Let her do it her way and then before she turns it in, go over the instructions with her so she can figure out if she missed anything.



answers from Miami on

What your daughter needs is to fail at something, Mama. It's better to let her fail now so she learns it by the time she is a teen.

Yes, I have totally bailed out my kids when they flubbed a school project or assignment. I've also let them screw up too. Because they knew that I would let them screw up, when I DID help them out, they appreciated it more.

If I were you, I'd send a note to the teacher, telling her what transpired. Tell her that you decided to let her teacher explain to her that she didn't go by the directions. Sometimes the teacher needs to be the "bad guy" and it's okay for you to tell her that. She will understand.

That being said, when my older son was in 4th grade, he could not seem to write his biography of someone whom he had to also give a presentation on. I had to help him write it. He was not pissy with me, I will say. He just couldn't seem to write this thing. It was a big assignment. I wrote the teacher and told her exactly how much help I gave him. She and I talked about it later - she told me that there is a school of thought that sees parents "scripting" for their kids (especially boys) for a while in school to be very helpful to them. In my son's case, she was right. I never had to script for him after 7th grade, and it was mostly for larger assignments. The last thing I did was help him shape a term paper in high school, by showing him how to move his paragraphs around so that they would flow better. He is in college now and writes lots of papers and makes very decent grades.

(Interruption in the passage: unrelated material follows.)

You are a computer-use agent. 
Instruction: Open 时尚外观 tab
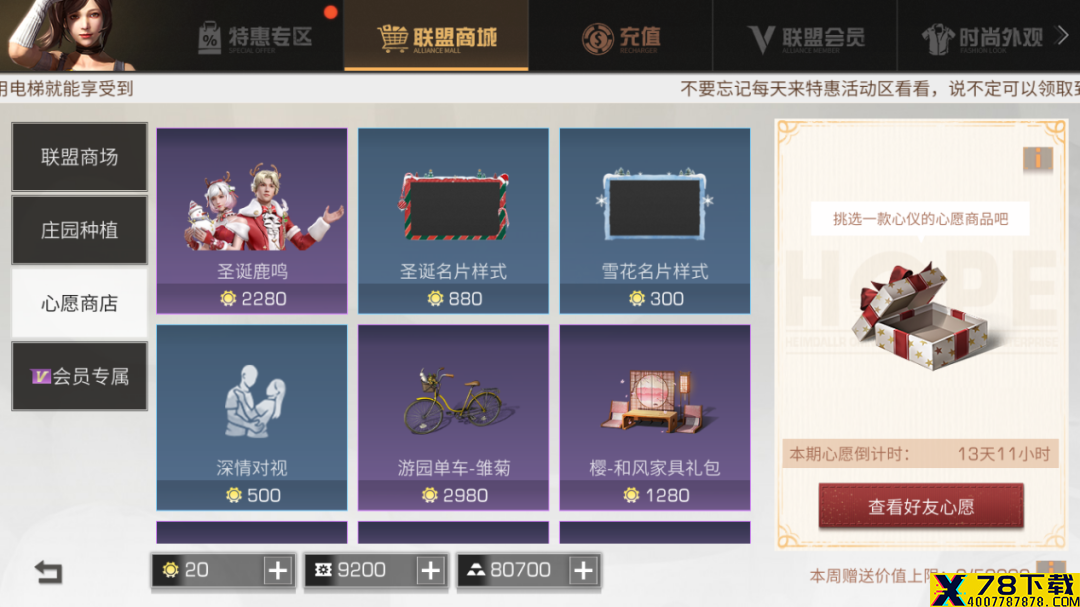(982, 37)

So, go ahead and make her do the work (like you did while she was being babysat.) But let her get a lower grade after she says she doesn't want help. When she brings a grade in and marks from the teacher about how she didn't do the assignment right, THEN tell her that next time, she should listen to her mother. Maybe she won't, but at least she will start to learn the lesson.

Btw, no, you all don't need family therapy. You just need to let her find out herself what happens when she doesn't follow the directions. And after teaching 10 years of preschool, I know you aren't being sarcastic. However, you have to remember that though kindergarten is a higher standard from preschool, you are jumping a little high by trying to help her plan through her projects. Let the teacher do that.